Güzelliğin şiirini yakalamak, kalabalıkların değil, kalabalıklar arasında yalnız kalmasını bilenlerin işidir. Onlar, hayatlarının her aşamasında dünyaya yalnız geldiklerini, dünyadan yalnız gideceklerini bilirler. Hayatın her alanında, her güzellik, her zaman, yalnızlığın derinliklerindedir. Kalabalıklar arasında, yalnızlığın derinliklerinde, büyük yolculuklara çıkmasını bilmeyenler, güzelliğin şiirini yakalamakta büyük güçlük çekerler. Bütün dünyada, güzelliğin şiirini bulanlar, kalabalıklardan uzak duranlardır.Güzelliğin yolu, hiçbir zaman kalabalıkların yolu olmamıştır.

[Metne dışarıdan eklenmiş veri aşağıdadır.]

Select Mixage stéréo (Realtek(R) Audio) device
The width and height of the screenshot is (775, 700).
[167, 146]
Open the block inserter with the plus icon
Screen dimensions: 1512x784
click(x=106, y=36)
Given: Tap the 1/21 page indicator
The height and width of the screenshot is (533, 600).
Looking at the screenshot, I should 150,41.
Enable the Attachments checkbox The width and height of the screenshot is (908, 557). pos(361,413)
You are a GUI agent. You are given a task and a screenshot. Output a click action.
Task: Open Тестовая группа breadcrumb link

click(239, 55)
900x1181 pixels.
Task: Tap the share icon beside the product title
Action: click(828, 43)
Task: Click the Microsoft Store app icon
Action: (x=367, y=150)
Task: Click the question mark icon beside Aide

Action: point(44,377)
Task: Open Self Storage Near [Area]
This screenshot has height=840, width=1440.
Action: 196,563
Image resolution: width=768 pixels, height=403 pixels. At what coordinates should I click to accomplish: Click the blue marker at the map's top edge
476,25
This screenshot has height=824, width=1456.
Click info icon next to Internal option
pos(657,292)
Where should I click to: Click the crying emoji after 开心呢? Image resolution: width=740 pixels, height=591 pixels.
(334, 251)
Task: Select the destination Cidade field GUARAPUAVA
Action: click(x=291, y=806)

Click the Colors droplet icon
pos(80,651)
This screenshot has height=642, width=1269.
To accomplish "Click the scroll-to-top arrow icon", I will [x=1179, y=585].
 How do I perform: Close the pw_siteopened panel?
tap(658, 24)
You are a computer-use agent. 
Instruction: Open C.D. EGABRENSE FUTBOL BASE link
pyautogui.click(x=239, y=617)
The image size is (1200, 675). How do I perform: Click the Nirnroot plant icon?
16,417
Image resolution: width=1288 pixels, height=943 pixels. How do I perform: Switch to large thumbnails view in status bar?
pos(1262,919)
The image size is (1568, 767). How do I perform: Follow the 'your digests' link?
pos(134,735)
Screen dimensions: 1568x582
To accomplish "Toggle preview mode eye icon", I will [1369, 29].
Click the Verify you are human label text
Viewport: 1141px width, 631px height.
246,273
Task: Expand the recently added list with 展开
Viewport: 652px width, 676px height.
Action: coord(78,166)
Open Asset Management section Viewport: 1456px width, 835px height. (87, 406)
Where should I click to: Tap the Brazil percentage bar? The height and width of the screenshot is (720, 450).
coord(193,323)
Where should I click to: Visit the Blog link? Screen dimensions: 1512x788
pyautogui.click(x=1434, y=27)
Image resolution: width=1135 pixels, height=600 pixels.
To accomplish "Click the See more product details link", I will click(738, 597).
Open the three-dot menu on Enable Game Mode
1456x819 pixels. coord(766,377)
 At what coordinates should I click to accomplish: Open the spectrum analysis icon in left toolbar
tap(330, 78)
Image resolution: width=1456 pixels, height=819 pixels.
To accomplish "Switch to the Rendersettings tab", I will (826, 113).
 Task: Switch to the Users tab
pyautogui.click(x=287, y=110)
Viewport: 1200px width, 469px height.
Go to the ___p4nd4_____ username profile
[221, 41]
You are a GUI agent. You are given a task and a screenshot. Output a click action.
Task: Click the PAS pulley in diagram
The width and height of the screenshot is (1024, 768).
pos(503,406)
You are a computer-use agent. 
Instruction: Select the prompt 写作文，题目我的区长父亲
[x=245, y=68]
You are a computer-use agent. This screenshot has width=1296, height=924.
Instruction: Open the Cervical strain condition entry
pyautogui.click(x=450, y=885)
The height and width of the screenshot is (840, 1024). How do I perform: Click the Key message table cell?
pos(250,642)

Güzelliğin üzerinde güzellik vardır, diyenleri unutulmaz kılan, güzelliğin şiirini ararken, bıkmadan özverili ve usanmadan özgecili davranmalarından kaynaklanır. Kalabalıkta yalnız kalmasını bilenler, yalnızlıktan kurtulmakla kalmazlar, görünmeyen dünyanın güzelliklerini, görünen dünyaya yansımanın da imrenilen zirveleri olurlar. Ağaçlar, güller, güvercinler güzelliklerinin sırlarını, yalnızlığın derinliklerinde uzun yolculuklara çıkan, Sezai Karkoç gibi dünyaya “Yalnızlığın geyik gözlü köşesinen” bakanlara, ”Sigara külü kadar” yalnız olanlara açarlar.

Şairlerin dünyası gördükleri dünya değil, düşündükleri dünyadır. Onlar gördükleri dünyayı, düşündükleri dünyanın rengiyle boyarlar.

Şairler dünyada kalabalıkların baktıkları, doğal zenginliklere bakarlar, ancak hiç kimsenin görmediği güzellikleri görürler.

Ölümsüz şiirlerin şairleri, tarih içindeki geçmişten geleceğe giden, güzellik kervanının gizemli yolcularıdır.

İnsanlığın atalarının yitirdiği, Cennetin yol haritası, güzelliği arayan şairlerin şiirlerindedir.